*Data for the task*:
--------------------------------------------------

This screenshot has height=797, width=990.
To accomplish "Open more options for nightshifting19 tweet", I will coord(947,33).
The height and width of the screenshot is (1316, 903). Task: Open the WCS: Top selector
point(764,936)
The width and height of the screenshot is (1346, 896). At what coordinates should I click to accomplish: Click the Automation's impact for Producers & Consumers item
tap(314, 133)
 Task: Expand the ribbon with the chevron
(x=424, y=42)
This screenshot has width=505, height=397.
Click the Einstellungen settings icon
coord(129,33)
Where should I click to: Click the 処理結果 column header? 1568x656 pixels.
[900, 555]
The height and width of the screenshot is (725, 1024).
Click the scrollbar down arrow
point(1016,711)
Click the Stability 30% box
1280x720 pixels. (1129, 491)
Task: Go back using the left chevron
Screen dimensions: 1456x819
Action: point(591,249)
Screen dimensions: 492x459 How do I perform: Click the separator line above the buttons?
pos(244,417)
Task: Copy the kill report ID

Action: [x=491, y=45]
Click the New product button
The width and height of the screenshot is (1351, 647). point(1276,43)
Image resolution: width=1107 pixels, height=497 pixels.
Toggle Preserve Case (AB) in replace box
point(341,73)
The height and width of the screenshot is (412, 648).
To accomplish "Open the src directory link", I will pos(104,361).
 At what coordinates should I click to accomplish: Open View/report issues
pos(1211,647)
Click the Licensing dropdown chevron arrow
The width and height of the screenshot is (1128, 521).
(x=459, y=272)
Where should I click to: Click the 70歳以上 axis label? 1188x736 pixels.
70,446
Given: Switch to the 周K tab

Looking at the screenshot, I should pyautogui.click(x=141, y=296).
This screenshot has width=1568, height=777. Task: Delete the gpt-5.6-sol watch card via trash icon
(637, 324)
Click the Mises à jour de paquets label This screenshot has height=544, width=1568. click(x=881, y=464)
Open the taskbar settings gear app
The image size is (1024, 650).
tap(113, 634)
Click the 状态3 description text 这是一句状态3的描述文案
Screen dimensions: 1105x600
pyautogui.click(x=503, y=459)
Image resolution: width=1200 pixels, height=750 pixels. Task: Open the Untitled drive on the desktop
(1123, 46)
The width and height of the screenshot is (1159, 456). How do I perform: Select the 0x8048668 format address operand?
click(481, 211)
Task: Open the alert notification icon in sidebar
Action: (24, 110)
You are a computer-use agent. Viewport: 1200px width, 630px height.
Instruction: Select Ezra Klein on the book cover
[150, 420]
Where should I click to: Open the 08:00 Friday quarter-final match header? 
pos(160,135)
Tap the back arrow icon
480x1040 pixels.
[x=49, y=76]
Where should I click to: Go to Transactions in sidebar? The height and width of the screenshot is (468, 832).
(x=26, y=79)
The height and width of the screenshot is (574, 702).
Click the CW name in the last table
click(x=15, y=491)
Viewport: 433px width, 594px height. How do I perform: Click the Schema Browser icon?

--------------------------------------------------

*What is required*: Check each line above for the word "Viewport" and copy every line that has it.

*The completed task*:
You are a computer-use agent. Viewport: 1200px width, 630px height.
Viewport: 433px width, 594px height. How do I perform: Click the Schema Browser icon?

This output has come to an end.